Йошка сразу же напрягся, боясь опростоволоситься перед новым знакомым, толстяком пивоваром. Однако напрасно он волновался, священные строки сами всплыли в памяти.
— «И создал Бог два светила великие: светило большее, для управления днем, и светило меньшее, для управления ночью, и звезды. И поставил их Бог на тверди небесной, чтобы светить на землю, и управлять днем и ночью, и отделять свет от тьмы».
— Процесс сей в Великом Делании именуется distillatio, сиречь очистка, то есть дистилляция, — объявил пан Платон, строгим взором окидывая несколько медных перегонных кубов, стоявших в комнате вдоль стены.
Кубы эти были различными по размеру: большими и малыми. Они служили для брожения и очистки, а также для варки пива.
— Однако же, уважаемый пан Платон, у Альберта Великого сей этап называется не дистилляцией, а кальцинацией и проводится совершенно в других условиях, — неожиданно заметил доселе молчавший трактирщик.
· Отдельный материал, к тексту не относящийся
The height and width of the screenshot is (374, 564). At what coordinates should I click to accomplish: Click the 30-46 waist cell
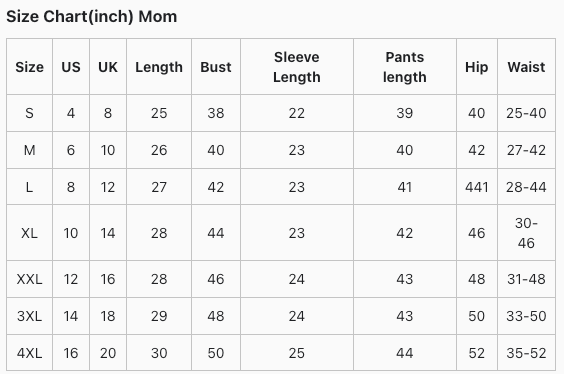point(526,233)
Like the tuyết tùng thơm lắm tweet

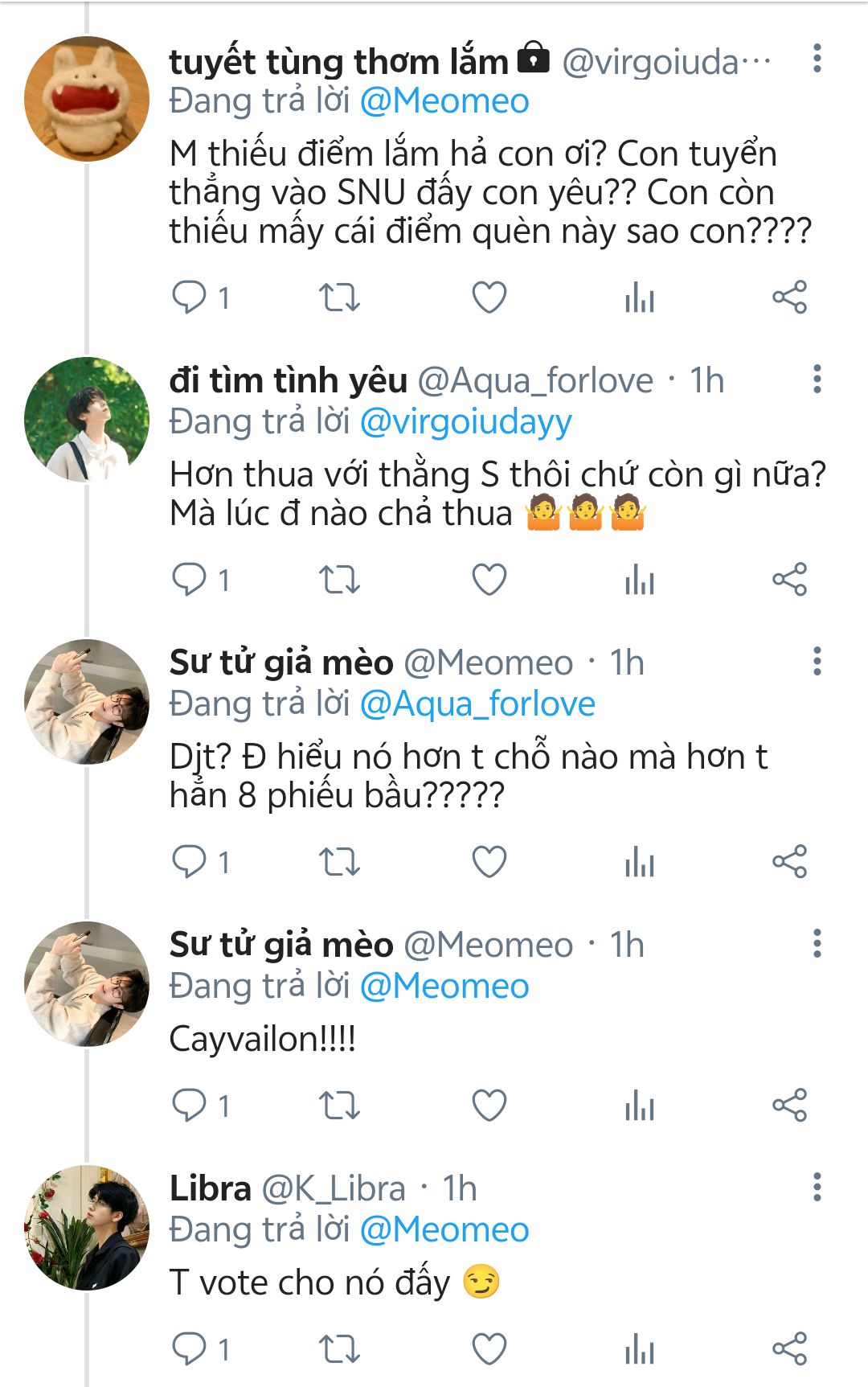click(489, 298)
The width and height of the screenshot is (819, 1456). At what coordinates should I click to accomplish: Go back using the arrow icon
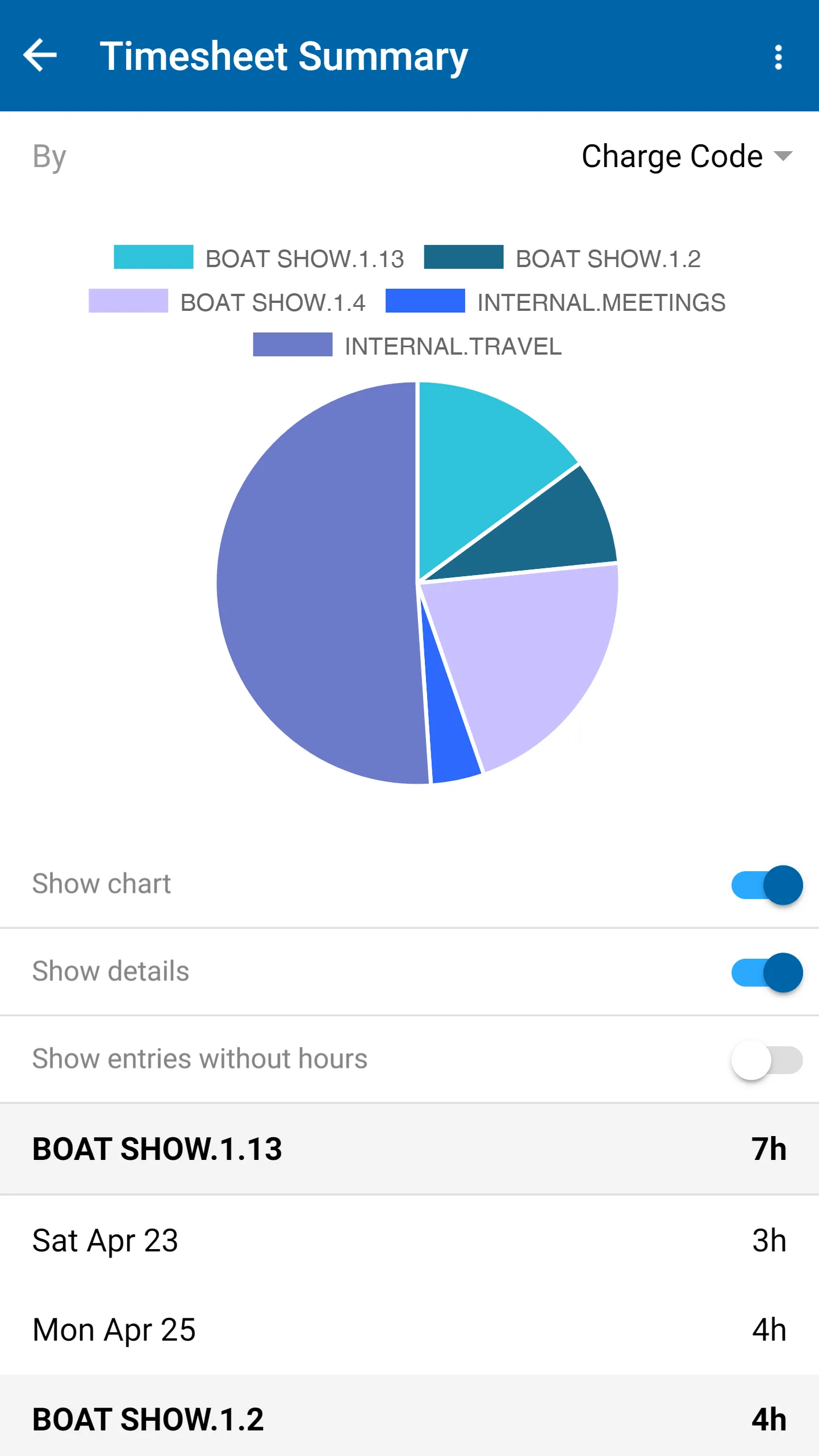[x=40, y=56]
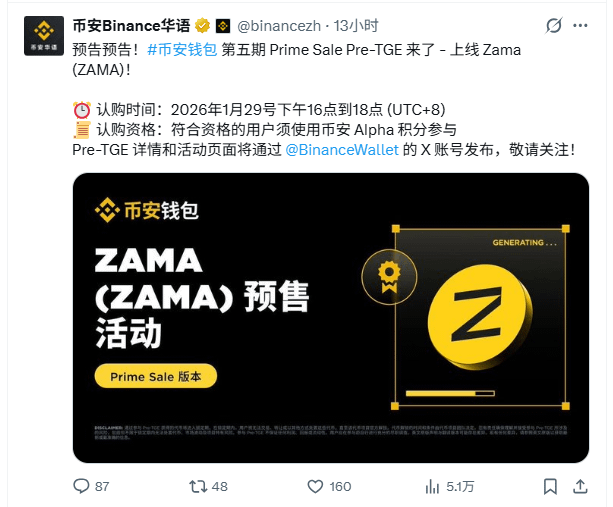Click the Binance affiliate square badge
The image size is (613, 507).
click(x=223, y=26)
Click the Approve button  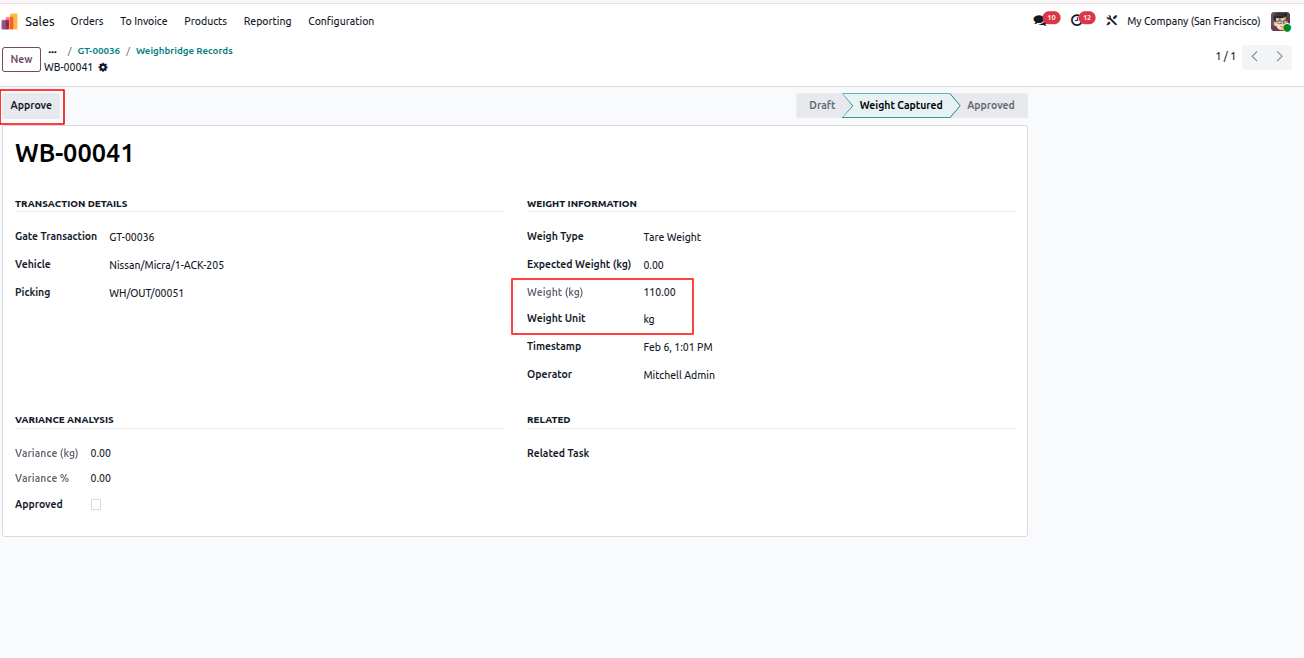pyautogui.click(x=31, y=106)
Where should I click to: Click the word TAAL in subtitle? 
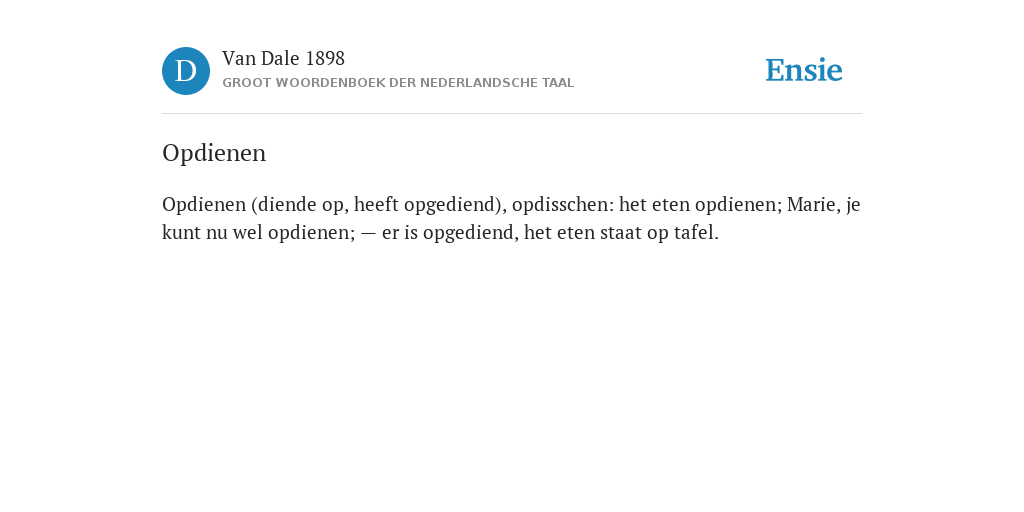click(x=558, y=83)
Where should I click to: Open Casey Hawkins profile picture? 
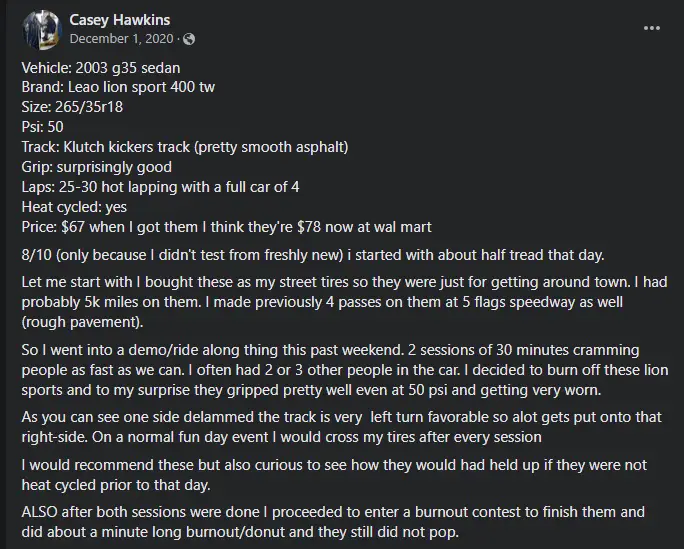point(42,30)
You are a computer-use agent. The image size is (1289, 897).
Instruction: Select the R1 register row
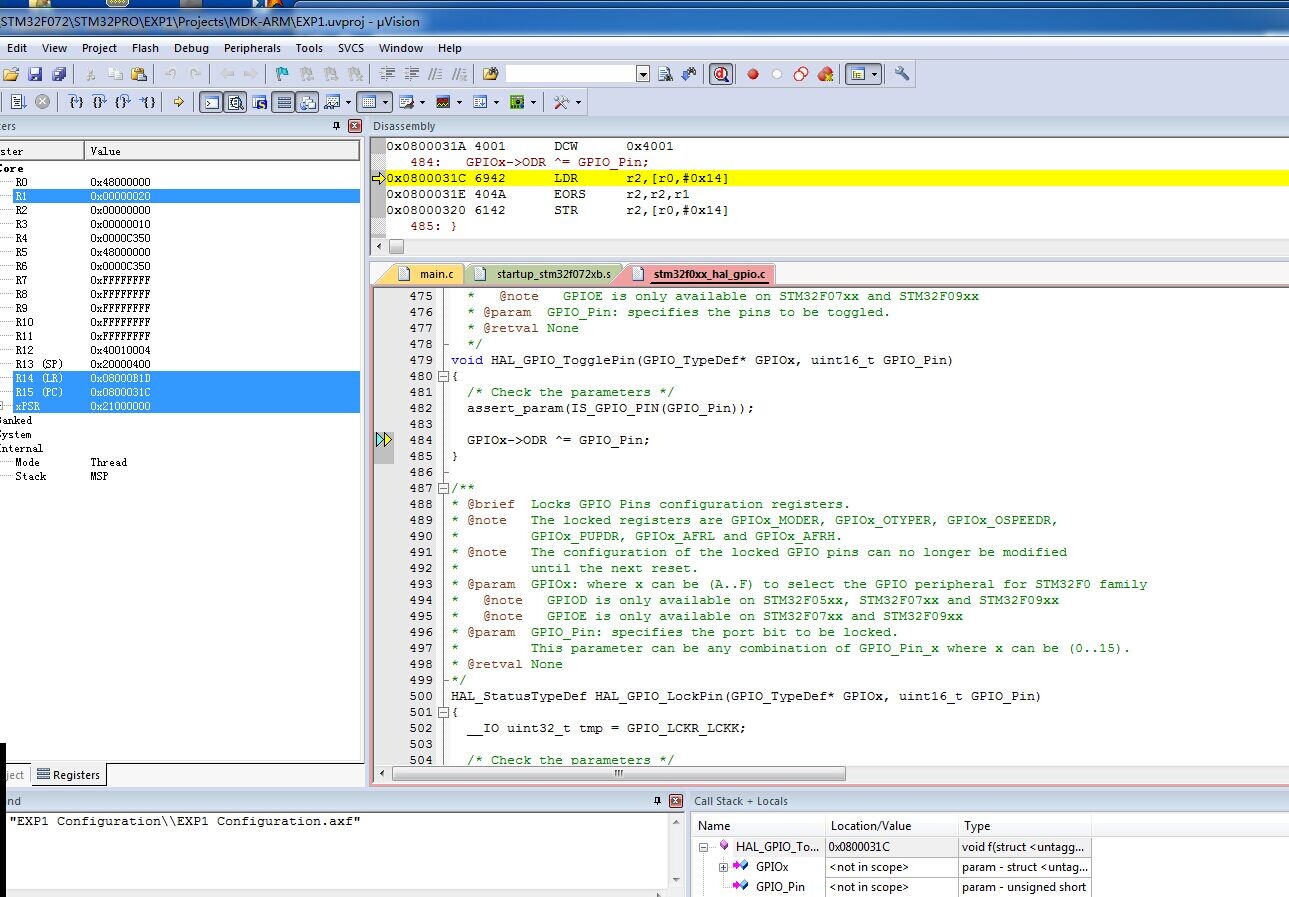point(186,196)
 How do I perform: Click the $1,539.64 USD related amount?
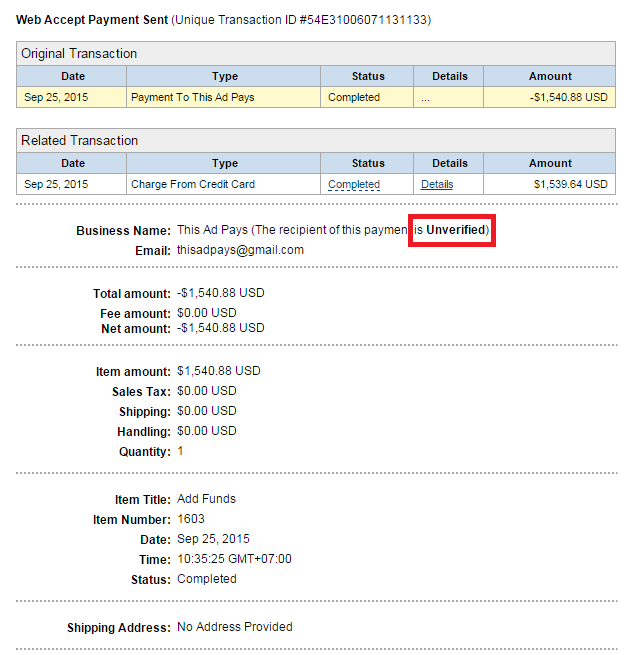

— Совершенно согласен с вами, пан Паливец, — тотчас же откликнулся мастер, — но я провожу трансмутацию не по детальным описаниям адептов алхимии, а по дневнику своего товарища, пана Карла Новотного.
Королевский библиотекарь извлек из недр мантии и представил собравшимся в круг исписанные листы бумаги, сшитые грубой черной ниткой, именуемые дневником, который был найден Платоном и Йошкой в склепе. Дневник осторожно переходил из рук в руки, покуда не оказался у пана мельника, неожиданно явившегося в пивоварню. Франтишек бережно взял листы и, пролистав их, с величайшим почтением вернул пану Платону.
— Не смог удержаться, — извиняющимся голосом сказал мельник. — Вы еще не начинали четвертый этап трансмутации?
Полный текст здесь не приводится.